The importance of cerebral cholesterol metabolism in Alzheimer's disease (AD) risk and pathogenesis is supported by genetic, cell culture, mouse model, and epidemiologic data. Apolipoprotein E (apoE) in the CNS is implicated in supplying appropriate membrane lipid for development, nerve growth, and responses to injury and repair in the CNS (11); allelic polymorphisms in the APOE gene are associated with AD risk (12) and the APOE ε4 allele is associated with increased Aβ deposition in AD brain (13). Aβ formation in cell culture systems is inhibited by cholesterol depletion, HMG-CoA reductase inhibition, and ACAT inhibition (14-16). Amyloid deposition in transgenic mouse models of AD can be accelerated by oral cholesterol loading (17), and reduced by HMG-CoA reductase inhibitors (18). Finally, hypercholesterolemia has been associated with AD risk (19,20), and three recent epidemiological studies suggest that cholesterol-lowering drugs can reduce the risk of developing AD (21-23).

There is great need for better understanding of cholesterol transport and processing in the CNS, particularly because a link between cholesterol and Aβ deposition has been established. Because Aβ is believed to be the causative agent of Alzheimer's Disease, there is a need for compositions and methods which reduce the production of Aβ.

SUMMARY OF THE INVENTION

We found that the ABCA1 ATP-binding cassette protein is expressed in neurons and glia in vivo and in vitro. We further found that ABCA1 is induced unexpectedly by ligands of LXR, and this induction leads to increased levels of secreted Aβ. These data suggest that increased cholesterol can alter Aβ levels through its effects on ABCA1.

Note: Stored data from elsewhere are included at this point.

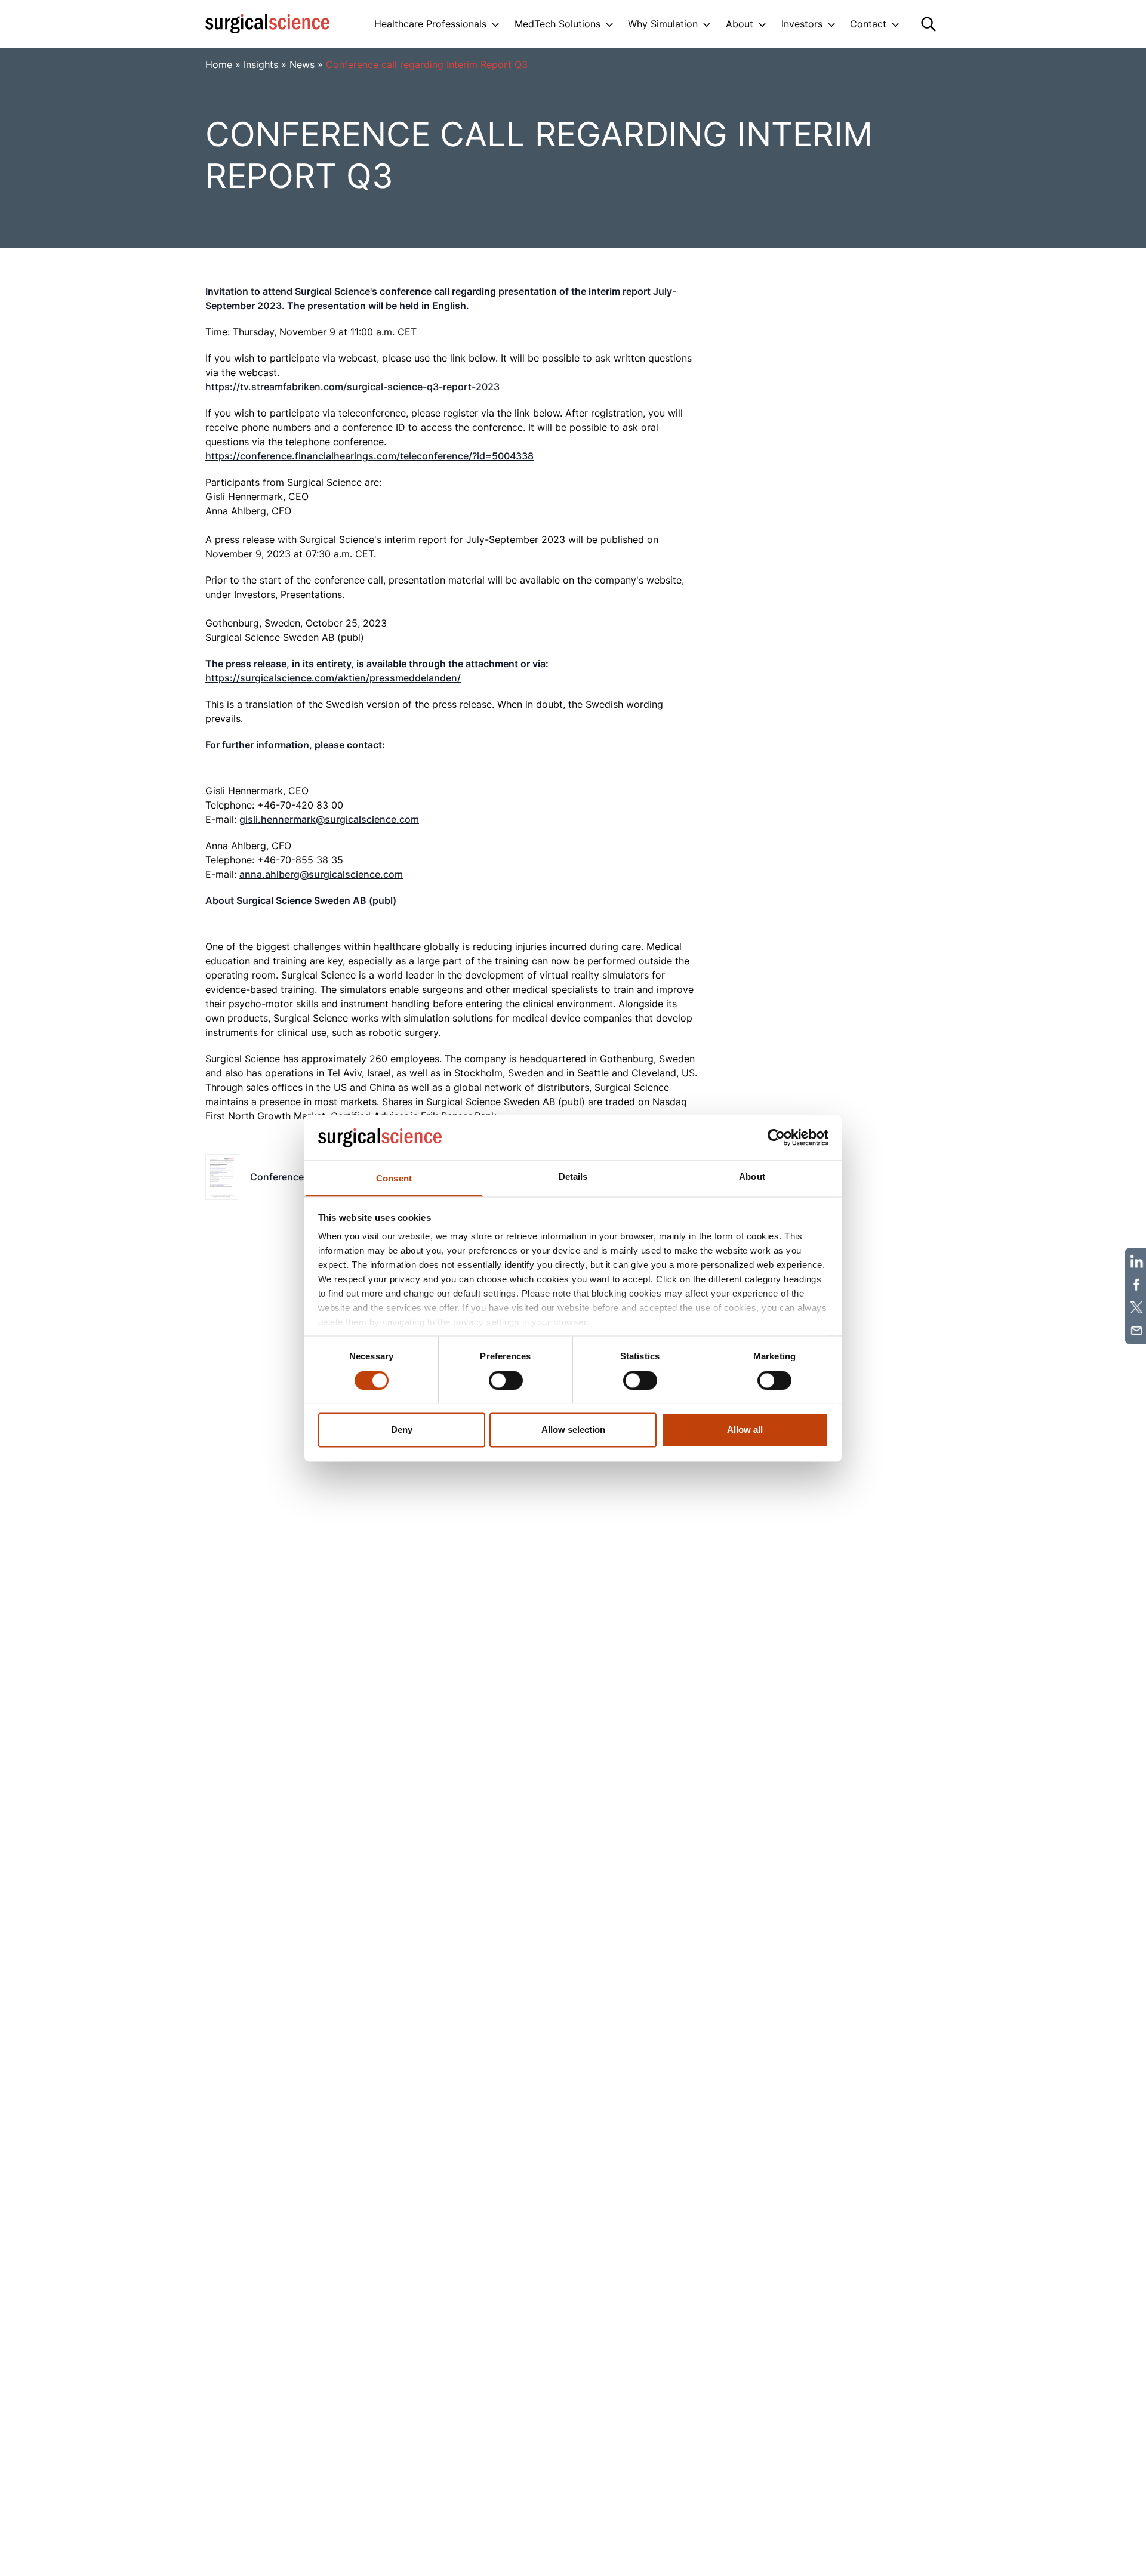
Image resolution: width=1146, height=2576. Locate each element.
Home (218, 64)
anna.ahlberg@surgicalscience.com (321, 874)
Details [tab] (573, 1177)
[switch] (506, 1380)
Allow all (745, 1430)
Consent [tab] (394, 1179)
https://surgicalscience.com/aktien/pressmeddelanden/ (333, 678)
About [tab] (752, 1177)
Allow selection (573, 1430)
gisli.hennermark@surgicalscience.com (329, 819)
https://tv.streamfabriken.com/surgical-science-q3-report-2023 (352, 387)
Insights (261, 64)
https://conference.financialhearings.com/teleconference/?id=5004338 (369, 456)
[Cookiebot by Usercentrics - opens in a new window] (776, 1137)
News (302, 64)
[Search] (928, 24)
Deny (401, 1430)
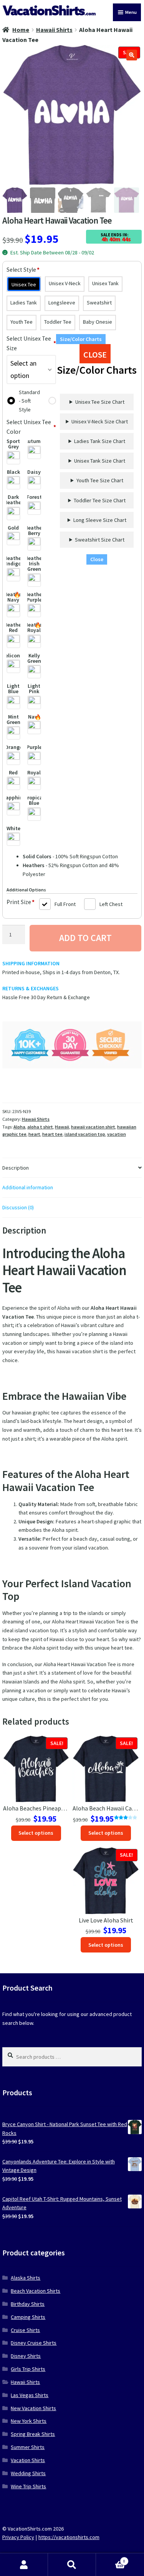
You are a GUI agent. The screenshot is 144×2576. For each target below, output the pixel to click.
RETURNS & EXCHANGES (30, 988)
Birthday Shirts (28, 2303)
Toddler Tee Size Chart (100, 500)
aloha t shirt (40, 1127)
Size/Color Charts (81, 339)
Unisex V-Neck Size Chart (99, 421)
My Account (24, 2564)
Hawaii (62, 1127)
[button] (131, 55)
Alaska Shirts (25, 2277)
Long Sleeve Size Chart (99, 520)
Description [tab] (15, 1167)
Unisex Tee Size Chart (99, 401)
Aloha (19, 1127)
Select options (35, 1832)
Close (96, 559)
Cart (110, 2559)
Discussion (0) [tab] (18, 1207)
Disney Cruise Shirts (33, 2342)
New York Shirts (28, 2420)
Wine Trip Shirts (28, 2486)
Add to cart (85, 938)
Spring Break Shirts (33, 2434)
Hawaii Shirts (54, 29)
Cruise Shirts (25, 2330)
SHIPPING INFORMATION (31, 963)
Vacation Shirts (28, 2460)
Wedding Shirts (28, 2473)
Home (20, 29)
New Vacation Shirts (33, 2408)
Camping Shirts (28, 2317)
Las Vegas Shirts (29, 2395)
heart (34, 1134)
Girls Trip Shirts (28, 2368)
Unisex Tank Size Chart (99, 460)
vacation (116, 1134)
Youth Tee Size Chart (99, 480)
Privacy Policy (18, 2537)
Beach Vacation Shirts (35, 2290)
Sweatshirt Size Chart (99, 539)
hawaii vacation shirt (93, 1127)
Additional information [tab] (27, 1187)
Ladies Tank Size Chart (99, 441)
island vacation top (85, 1134)
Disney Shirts (26, 2355)
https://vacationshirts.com (68, 2537)
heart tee (52, 1134)
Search (72, 2564)
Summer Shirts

According to one aspect of the invention, methods for reducing the level of Aβ secreted from a brain cell are provided. According to another aspect of the invention, methods for modulating cholesterol efflux in a brain cell are provided. The methods include contacting a mammalian brain cell with an agent that reduces expression or activity of a liver X receptor (LXR) protein and/or an ABCA1 ATP-binding cassette protein. In some embodiments, the agent is an agent that reduces LXR and/or ABCA1 protein activity, preferably an agent binds to the LXR and/or ABCA1 protein, and more preferably an antibody or an antibody fragment containing an antigen binding domain that binds to LXR and/or ABCA1 protein. In other embodiments, the agent is an antagonist of LXR and/or ABCA1 function, such as geranylgeranyl pyrophosphate (GGPP). In still other embodiments, the agent is an agent that reduces LXR and/or ABCA1 protein expression. Such agents preferably are molecules that induce RNA inhibition (RNAi) of LXR and/or ABCA1, antisense oligonucleotides, PPARδ modulators, or agents that reduce oxysterol and/or retinoic acid levels in the brain cell. In certain embodiments, the latter agents are statin compounds, or inhibitors of a cytochrome P450 enzyme that generates oxysterols; preferably the cytochrome P450 enzyme is CYP46 that makes 24-hydroxycholesterol. The contacting can occur in vitro or in vivo. Preferred brain cells includes neuron and glial cells.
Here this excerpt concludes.